The leached slurry after aeration will be directed to the counter-current decantation
(CCD) circuit, where the manganese-bearing pregnant leach solution (PLS) will be
separated from the leach residue. The leach residue will be subjected to multiple
stages of CCD washing, followed by further dewatering in pressure filters to reduce
water consumption and water content of the residue for waste rock/residue co-
deposit. The washed leach residue will be back-hauled by truck to the excavated
area within the open pit and blended for co-disposal with waste rock.
The PLS will be treated by two stages of purification to remove any impurities (such
as iron, aluminum, zinc, nickel, etc.) which may have detrimental effects on the
downstream operations.
The purified PLS containing mainly manganese sulphate and manganese dithionate
is directed to the manganese carbonate precipitation circuit. The precipitation of
manganese carbonate is achieved by mixing the purified PLS with sodium carbonate.
In the precipitation process, soluble sodium sulphate and sodium dithionate are
effectively eliminated from the manganese carbonate product. The resulting
manganese carbonate precipitate will then be separated from the solution by
thickening and filtration. The sodium sulphate and sodium dithionate solution will be
sent to the nanofiltration/ mechanical vapour recompression (MVR) evaporation
system to recover sodium sulphate and water.
The manganese carbonate solids will be dissolved by the acidic spent electrolyte
solution produced from the manganese electrowinning circuit. This solution is further
purified in two stages to remove any impurities and to generate the manganese
electrolyte feed for subsequent use in the EMM electrowinning process.
The electrolyte feed (neutral manganese sulphate) will be pumped into the
electrowinning cells where the anode and cathode compartments are separated by
semi-permeable diaphragms. At the cathode, Mn2+ will be reduced to Mno(s) and
deposited onto the cathode plate. Depending on process conditions, cathodic
hydrogen gas and anodic oxygen or manganese dioxide will be generated,
respectively, due to competing side reactions.

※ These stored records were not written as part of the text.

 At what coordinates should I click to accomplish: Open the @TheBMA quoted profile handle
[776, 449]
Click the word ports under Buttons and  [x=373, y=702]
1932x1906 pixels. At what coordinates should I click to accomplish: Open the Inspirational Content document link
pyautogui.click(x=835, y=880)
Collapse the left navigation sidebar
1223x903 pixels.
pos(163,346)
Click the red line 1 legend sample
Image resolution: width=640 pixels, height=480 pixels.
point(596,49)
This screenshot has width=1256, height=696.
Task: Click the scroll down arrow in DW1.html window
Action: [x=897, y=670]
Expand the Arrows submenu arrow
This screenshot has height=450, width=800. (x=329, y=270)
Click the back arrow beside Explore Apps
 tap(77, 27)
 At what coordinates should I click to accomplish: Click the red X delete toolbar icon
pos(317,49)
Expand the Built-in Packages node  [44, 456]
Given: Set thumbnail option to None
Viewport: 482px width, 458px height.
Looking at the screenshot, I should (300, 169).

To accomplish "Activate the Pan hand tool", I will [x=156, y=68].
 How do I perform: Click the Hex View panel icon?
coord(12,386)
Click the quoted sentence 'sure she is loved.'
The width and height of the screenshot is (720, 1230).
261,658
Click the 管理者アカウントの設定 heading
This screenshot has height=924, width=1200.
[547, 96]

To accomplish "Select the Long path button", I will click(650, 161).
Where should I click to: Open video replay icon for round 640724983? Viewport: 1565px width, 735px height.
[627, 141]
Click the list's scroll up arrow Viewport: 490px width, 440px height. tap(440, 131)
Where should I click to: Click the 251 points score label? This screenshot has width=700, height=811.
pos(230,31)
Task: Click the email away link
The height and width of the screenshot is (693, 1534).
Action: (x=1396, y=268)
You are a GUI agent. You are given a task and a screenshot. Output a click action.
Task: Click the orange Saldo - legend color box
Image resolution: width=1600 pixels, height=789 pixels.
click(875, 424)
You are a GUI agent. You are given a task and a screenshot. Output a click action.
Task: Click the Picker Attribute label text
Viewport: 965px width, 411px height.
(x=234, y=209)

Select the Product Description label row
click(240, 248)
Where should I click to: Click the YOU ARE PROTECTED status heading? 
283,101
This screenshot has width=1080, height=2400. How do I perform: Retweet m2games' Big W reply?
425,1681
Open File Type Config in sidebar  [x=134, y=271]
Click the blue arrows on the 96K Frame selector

Manganese metal obtained at the steel cathode plates will have an overall purity of
over 99.7% Mn. The deposited manganese will be treated by washing and
passivation prior to being peeled from the cathode plate. The manganese metal
flakes will be transported to the manganese stock silo, and then bagged for
shipment.
Sedar report explains Recovery Method
The sodium sulphate and sodium dithionate solution from the manganese carbonate
precipitation circuit will be further processed to recover the sodium sulphate
produced as a byproduct and water, which will be reused as process water.
The heat generated from the liquid sulphur burner will be recovered and used to
generate electricity by a steam turbine, and/or provide direct heating in the form of
intermediate steam, as needed in the process.